**GOAL OF THE EXERCISE**
The lines from the first line of the entries through the line containing "Click the Bournemouth club crest" are to be repeated exactly, with both of those lines included.

[Dataset items]
▶

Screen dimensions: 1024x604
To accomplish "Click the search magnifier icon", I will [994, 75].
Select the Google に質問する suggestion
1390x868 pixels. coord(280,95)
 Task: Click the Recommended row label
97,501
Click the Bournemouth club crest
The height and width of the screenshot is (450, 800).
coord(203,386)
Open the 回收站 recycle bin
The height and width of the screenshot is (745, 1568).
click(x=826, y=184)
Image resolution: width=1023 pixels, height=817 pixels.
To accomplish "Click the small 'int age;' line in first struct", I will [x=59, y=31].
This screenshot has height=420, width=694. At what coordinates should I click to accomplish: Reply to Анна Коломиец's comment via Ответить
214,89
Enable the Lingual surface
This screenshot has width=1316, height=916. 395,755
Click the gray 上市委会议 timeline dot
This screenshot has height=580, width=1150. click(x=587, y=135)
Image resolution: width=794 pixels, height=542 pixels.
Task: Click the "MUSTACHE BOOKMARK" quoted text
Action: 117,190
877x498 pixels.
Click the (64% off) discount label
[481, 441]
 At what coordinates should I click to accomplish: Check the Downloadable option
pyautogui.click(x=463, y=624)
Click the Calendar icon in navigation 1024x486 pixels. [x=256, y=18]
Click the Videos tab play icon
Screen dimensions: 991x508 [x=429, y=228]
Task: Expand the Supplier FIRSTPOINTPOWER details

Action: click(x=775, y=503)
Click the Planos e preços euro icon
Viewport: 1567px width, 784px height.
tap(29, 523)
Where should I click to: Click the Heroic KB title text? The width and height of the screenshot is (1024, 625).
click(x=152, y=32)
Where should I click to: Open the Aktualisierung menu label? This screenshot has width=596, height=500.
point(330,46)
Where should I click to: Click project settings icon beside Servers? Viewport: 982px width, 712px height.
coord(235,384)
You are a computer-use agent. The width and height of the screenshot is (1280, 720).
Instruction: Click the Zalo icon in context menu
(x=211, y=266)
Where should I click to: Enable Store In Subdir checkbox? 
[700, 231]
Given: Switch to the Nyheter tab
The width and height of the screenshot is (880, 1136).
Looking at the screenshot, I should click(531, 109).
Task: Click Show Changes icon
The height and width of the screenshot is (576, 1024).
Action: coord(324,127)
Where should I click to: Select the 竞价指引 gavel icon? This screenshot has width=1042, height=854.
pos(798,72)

◀

**ANSWER TO THIS EXERCISE**
Screen dimensions: 1024x604
To accomplish "Click the search magnifier icon", I will [994, 75].
Select the Google に質問する suggestion
1390x868 pixels. coord(280,95)
 Task: Click the Recommended row label
97,501
Click the Bournemouth club crest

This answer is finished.